I asked a guide and new friend, native Kenyan and part of the Kikuyu community, his knowledge of coffee farming in Kenya. He shared with me the tragic state that many plantations in the area maintained for their workers. Sometimes, large commercial farms that sell coffee to chains in the United States and United Kingdom would require workers to live on the premises: eating very little, working for even less, and sleeping in inhumane, filth-ridden barracks.
However, my guide also shared that his family owned a coffee farm of his own: operated mostly by his family members, he grew a small plot of coffee that would be sold to a large distributor for money to support his family. So, while much of coffee is grown in substandard conditions, some of it comes from hardworking families who have owned farms for generations.
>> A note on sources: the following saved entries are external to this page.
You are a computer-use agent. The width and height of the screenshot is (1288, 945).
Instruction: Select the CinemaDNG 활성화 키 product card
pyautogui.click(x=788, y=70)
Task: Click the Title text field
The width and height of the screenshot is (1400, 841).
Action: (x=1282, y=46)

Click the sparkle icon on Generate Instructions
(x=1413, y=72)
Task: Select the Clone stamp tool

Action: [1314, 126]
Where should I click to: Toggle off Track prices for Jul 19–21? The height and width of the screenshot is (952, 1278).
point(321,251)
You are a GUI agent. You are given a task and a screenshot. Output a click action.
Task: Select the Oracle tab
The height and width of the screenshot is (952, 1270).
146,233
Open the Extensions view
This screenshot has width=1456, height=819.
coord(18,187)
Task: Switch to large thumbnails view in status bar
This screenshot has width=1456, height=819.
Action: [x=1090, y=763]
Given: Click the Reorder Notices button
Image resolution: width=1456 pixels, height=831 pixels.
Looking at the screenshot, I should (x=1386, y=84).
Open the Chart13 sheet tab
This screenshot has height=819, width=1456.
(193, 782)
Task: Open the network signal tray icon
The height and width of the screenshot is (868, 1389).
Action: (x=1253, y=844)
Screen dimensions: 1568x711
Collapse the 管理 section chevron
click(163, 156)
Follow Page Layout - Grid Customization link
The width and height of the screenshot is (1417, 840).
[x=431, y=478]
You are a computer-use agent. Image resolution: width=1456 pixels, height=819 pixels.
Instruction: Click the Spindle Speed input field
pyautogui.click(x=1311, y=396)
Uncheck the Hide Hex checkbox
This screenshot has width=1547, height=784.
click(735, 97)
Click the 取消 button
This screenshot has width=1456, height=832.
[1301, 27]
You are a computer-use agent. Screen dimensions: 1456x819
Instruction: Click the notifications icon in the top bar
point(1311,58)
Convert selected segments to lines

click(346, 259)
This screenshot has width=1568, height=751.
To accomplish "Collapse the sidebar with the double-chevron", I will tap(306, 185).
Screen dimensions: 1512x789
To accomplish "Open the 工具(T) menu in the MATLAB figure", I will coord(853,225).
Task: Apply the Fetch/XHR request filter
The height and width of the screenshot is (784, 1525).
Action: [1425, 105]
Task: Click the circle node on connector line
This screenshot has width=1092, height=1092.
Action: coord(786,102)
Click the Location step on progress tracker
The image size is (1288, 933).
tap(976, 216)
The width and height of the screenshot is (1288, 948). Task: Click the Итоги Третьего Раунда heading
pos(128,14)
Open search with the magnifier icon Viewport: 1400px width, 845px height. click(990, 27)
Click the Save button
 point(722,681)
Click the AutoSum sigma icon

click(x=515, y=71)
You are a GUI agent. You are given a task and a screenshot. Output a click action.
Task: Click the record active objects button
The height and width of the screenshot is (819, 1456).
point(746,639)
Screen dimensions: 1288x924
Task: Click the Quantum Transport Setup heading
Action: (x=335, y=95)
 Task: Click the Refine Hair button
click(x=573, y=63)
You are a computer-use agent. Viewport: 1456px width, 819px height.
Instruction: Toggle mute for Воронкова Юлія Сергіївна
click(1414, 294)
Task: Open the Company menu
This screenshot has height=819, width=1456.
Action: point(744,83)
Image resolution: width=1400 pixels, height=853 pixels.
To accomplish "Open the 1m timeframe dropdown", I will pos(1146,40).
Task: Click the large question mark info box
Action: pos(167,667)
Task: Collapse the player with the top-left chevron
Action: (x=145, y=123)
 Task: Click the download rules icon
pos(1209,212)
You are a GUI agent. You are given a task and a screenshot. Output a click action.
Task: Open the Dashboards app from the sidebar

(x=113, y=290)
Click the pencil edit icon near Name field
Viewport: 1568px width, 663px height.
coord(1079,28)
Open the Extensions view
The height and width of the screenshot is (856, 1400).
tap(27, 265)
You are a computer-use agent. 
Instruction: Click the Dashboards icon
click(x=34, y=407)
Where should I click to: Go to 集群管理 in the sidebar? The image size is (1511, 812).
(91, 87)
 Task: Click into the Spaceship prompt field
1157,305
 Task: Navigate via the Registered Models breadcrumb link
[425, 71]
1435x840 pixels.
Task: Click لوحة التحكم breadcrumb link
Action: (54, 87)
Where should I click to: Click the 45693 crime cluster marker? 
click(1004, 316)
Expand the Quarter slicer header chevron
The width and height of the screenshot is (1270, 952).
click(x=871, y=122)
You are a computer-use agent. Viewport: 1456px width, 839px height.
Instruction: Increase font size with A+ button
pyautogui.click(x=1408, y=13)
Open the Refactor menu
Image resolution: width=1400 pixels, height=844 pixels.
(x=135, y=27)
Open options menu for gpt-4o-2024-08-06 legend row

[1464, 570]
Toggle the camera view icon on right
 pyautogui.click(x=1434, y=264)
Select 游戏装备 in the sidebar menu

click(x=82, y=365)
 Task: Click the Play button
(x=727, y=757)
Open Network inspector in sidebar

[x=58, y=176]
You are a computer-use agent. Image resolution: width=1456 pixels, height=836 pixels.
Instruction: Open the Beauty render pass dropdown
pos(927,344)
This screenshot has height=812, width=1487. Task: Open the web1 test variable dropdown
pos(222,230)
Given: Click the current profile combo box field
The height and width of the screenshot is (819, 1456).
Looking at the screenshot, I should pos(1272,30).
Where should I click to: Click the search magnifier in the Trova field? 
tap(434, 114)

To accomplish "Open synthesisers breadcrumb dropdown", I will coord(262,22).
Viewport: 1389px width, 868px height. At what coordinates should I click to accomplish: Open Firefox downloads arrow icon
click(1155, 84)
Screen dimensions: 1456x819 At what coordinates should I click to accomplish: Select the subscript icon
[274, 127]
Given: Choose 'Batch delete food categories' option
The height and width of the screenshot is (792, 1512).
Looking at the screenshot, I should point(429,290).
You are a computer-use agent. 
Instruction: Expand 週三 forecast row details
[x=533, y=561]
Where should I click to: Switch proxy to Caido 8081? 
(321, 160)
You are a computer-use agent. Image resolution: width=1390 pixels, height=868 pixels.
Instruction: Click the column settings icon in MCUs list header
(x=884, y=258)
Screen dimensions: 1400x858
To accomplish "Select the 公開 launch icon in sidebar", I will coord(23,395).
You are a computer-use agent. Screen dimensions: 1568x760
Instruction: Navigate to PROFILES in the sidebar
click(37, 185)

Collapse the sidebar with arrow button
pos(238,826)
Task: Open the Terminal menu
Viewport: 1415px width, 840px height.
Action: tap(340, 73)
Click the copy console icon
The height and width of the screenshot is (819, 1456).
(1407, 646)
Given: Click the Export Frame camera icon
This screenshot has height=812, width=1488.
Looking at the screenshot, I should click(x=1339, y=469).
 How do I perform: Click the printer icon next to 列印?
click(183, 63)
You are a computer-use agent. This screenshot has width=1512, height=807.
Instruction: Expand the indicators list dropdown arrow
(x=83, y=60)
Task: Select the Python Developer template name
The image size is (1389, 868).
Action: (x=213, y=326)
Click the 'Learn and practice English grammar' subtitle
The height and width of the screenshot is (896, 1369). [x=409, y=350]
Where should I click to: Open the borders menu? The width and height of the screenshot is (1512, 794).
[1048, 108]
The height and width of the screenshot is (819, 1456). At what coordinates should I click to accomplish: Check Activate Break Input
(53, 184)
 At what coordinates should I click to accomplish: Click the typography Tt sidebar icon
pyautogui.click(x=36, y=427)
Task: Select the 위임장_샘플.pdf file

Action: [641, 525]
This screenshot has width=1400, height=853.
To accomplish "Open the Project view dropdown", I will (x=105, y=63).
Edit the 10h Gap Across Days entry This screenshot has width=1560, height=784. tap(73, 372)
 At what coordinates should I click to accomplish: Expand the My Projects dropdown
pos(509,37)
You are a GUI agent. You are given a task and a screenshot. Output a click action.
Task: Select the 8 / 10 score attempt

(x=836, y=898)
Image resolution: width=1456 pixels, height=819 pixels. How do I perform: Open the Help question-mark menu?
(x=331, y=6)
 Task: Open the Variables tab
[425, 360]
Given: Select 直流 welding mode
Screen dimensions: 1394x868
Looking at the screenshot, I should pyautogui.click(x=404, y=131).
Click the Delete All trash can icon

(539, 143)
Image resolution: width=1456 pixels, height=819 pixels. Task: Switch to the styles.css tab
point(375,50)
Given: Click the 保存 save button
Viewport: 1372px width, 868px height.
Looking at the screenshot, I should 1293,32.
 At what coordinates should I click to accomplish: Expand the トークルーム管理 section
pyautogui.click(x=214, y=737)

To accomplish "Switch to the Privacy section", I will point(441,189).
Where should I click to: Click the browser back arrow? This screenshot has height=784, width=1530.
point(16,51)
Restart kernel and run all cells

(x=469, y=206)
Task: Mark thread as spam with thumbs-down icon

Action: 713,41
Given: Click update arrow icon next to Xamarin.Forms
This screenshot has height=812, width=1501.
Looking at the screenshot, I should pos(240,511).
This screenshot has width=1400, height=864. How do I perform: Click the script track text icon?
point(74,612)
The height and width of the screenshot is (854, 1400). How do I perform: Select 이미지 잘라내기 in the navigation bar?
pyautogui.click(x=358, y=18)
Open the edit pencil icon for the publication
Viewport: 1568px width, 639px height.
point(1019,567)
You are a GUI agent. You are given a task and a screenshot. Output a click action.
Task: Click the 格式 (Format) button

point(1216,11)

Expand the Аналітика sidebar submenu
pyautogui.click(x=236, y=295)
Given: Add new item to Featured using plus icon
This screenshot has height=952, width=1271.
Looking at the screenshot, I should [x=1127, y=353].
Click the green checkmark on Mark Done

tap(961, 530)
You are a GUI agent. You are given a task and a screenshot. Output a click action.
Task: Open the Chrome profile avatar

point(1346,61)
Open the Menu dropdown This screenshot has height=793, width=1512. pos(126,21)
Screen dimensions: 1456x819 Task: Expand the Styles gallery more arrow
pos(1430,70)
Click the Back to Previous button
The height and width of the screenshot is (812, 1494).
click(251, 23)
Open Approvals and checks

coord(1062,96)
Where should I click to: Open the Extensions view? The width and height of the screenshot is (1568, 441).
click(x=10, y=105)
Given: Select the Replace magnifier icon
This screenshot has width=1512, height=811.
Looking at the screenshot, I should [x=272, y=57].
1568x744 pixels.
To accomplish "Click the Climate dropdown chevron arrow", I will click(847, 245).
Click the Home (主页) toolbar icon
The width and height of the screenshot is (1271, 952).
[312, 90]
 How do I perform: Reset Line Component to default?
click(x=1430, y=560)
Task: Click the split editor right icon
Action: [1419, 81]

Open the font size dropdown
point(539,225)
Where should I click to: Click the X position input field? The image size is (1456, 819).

Large industries, like coffee, are miniature worlds: there are virtuous people and greedy people, wealth and poverty, health and death. While it would be beautiful to imagine, optimally ethical coffee will never be possible because it is an industry run by human beings who are multifaceted complex creatures with myriad motivations.
We can’t be purely ethical. I’ll stay in another hotel, you’ll drive to work or stop at Starbucks because you really love their new flavor of cold foam. What we can do, though, is take a moment each morning for those who grew our coffee. We can take a sip, savor it, and realize that the enjoyment or necessity we derive from our daily rituals depends on thousands of people to make it possible.
When we decide to look at something with gratitude, I find it often results in motivation and hope to create a more ethical world. Instead of focusing on the large coffee plantations that strip soil and mistreat workers, we can learn the stories of family-operated farms that are honest, dedicated, and sincere. When we reorient ourselves toward the good, the good will in turn become abundant, even if that abundance doesn’t look how we wish it would.
Since becoming aware of this coffee conundrum several years ago, I have exclusively purchased organic, fair trade coffee for my home consumption, and do so as much as possible when traveling. Moving forward, I will enjoy my daily brew with a renewed sense of gratitude. Thank you for highlighting the importance of this practice!